- [Supplied passage]:
===============
Winter Plant Care
It’s definitely getting colder outside. Winter isn’t officially here yet, but it is on its way. This is the time of the year where we give up on plants, but there are some things to consider prior to winter to ensure their survival.
Winter Care of Turf
During the winter months, avoid walking or driving over frozen turf. If frost has formed and foot or vehicle traffic occurs, it can damage turfgrass. Winter traffic can cause cosmetic damage, physical abrasion, and/or soil damage depending on the situation. Too much traffic on turfgrass at a time when it cannot recover also leads to winter injury. If it isn’t damaged too badly, it will green back up in the spring, but it will take longer.
Deicers are another winter issue, select deicers wisely and use them according to direction. Deicers applied to surfaces may run off and enter soil or be splashed onto nearby vegetation. In soil, salts reduce the availability of water to plants, which can increase water stress during spring and summer. Essentially, the deicing products draw the water away from plant cells, which causes them to dry out and die. If splashed onto foliage it may burn and kill plants growing adjacent to roadways. Try to avoid piling the snow up in the same location on the edge of your lawn each time it snows to spread out deicers on the lawn and reduce the damage. You can also try kitty litter or sand or gravel to help get traction instead of deicers.
===============
- [Work task 1]: According to the winter plant care text, what can you use instead of deicers to get traction?
- [Work task 2]: Copy out the winter plant care text word for word, starting with "Winter Plant Care" and going on through "will take longer.".

- [Recorded information]:
===============
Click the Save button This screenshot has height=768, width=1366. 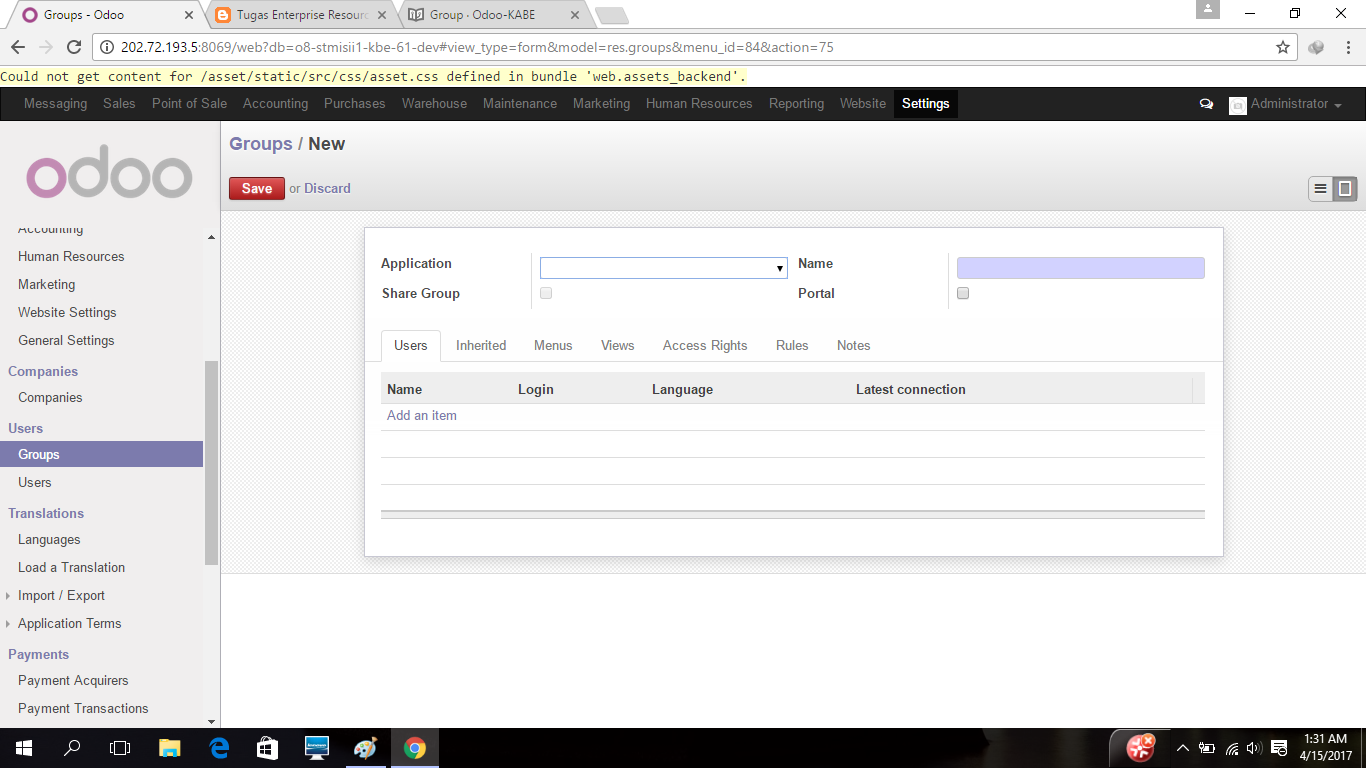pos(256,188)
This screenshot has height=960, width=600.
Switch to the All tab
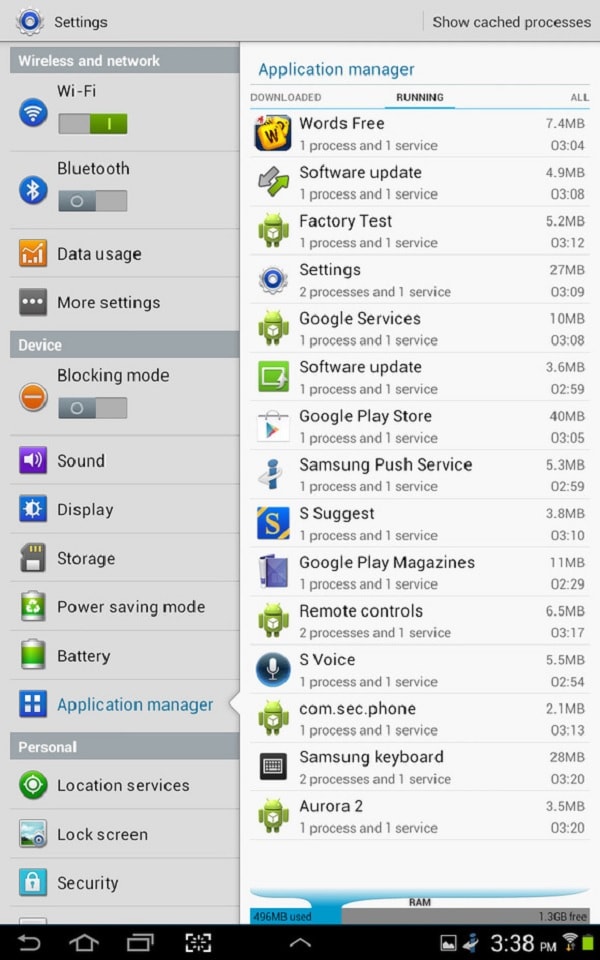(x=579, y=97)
===============
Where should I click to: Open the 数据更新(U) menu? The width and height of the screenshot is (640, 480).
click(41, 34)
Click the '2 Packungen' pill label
===============
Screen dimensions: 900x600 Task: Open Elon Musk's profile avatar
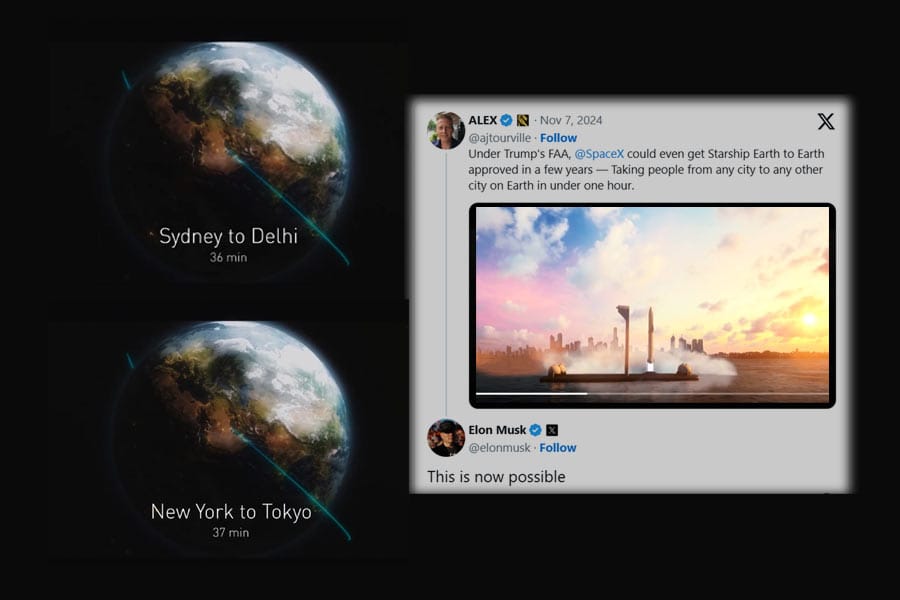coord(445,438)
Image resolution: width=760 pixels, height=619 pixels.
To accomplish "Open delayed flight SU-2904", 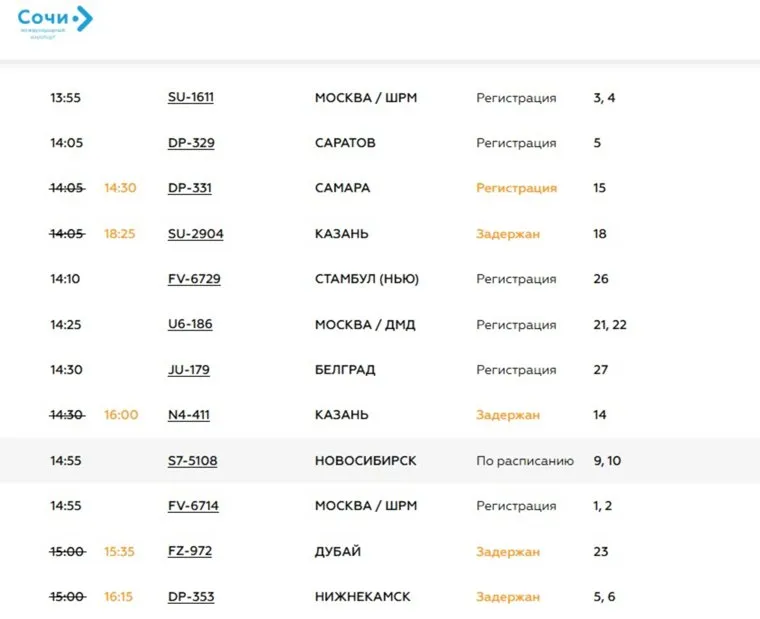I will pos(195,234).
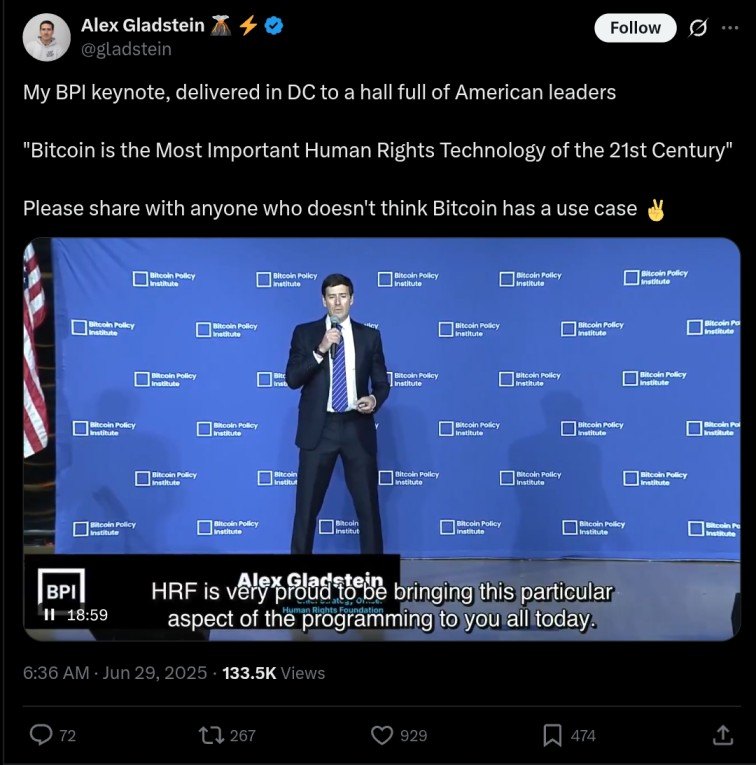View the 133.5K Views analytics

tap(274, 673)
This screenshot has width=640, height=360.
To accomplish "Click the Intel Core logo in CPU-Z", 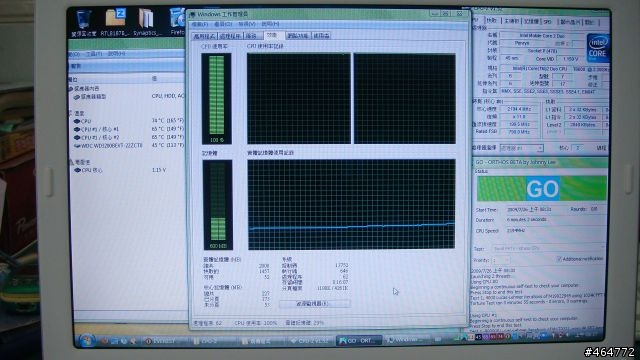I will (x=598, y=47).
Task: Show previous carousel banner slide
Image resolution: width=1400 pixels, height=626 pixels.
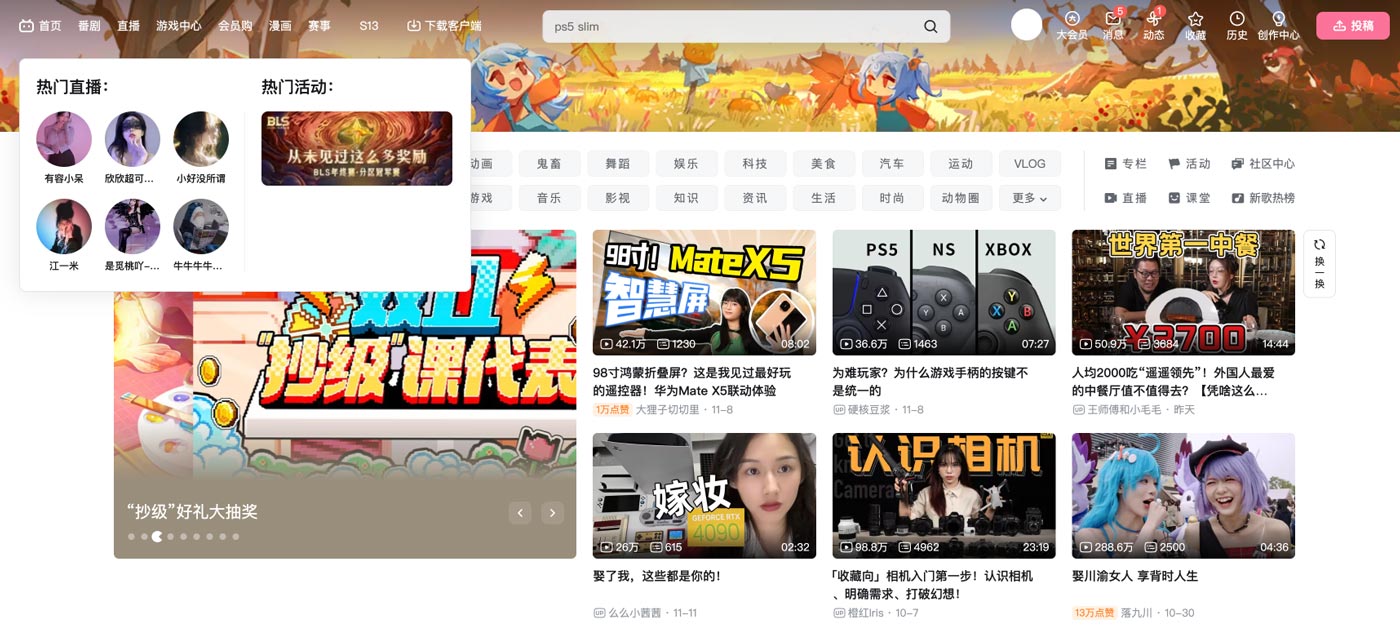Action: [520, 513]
===============
- [Answer space 1]: Kitty litter, sand, or gravel.

- [Answer space 2]:
Winter Plant Care
It’s definitely getting colder outside. Winter isn’t officially here yet, but it is on its way. This is the time of the year where we give up on plants, but there are some things to consider prior to winter to ensure their survival.
Winter Care of Turf
During the winter months, avoid walking or driving over frozen turf. If frost has formed and foot or vehicle traffic occurs, it can damage turfgrass. Winter traffic can cause cosmetic damage, physical abrasion, and/or soil damage depending on the situation. Too much traffic on turfgrass at a time when it cannot recover also leads to winter injury. If it isn’t damaged too badly, it will green back up in the spring, but it will take longer.